The women nod and take notes. During a break, Chen shakes off her nerves.
"This is great," she says, laughing. "I feel like I'm meeting with my guidance counselor."
None of them gives any indication that they're ready to wrap up their meeting, despite having just finished an 80-minute Hatchery workshop on the fundamentals of incorporating a business. The workshop, led by students from the University of Baltimore School of Law and overseen by intellectual property expert Max Oppenheimer, attracted a few students unaffiliated with TCO Labs, but mainly drew members of the Hatchery cohort, who raised questions about tax liability, LLCs, and logos.
This month the teams also met, digitally and in person, with professional mentors LaPere recruited from the Venture for America network. These pros provide industry-specific knowledge to teams and prepare them for pitching and promoting their businesses.
The teams will show off their newfound business know-how during the Hatch 2018 conference in April, where they will present their ventures to their peers and potential investors. There, they will compete for cash prizes. The Spring 2018 cohort officially ends May 4, but LaPere hints that the support offered by the incubator will continue beyond then.
Debanik Purkayastha, a biomedical engineering and computer science major, says working with the Hatchery has been a valuable experience.
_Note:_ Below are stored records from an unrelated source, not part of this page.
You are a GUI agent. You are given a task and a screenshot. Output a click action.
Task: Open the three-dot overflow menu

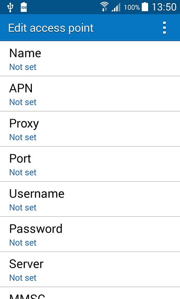[165, 28]
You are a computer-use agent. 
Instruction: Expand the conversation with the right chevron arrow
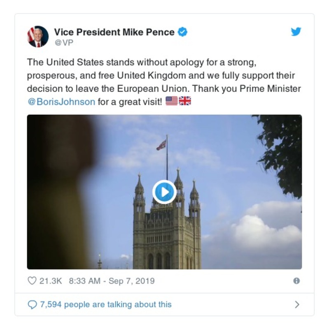pos(298,304)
He's part of the venture Collab, which seeks to create an app-based social network for creative people to collaborate on projects. LaPere serves as his team's student mentor.
"It's so nice to just connect with other people who are student entrepreneurs," he says. "Pava's been giving us deadlines and goals to reach by the end of the semester, and the network of people here has kept us motivated and let us set our vision and keep moving, and keep making progress. The way this whole organization is framed makes us feel like what we're doing is valid and that we have the potential for success."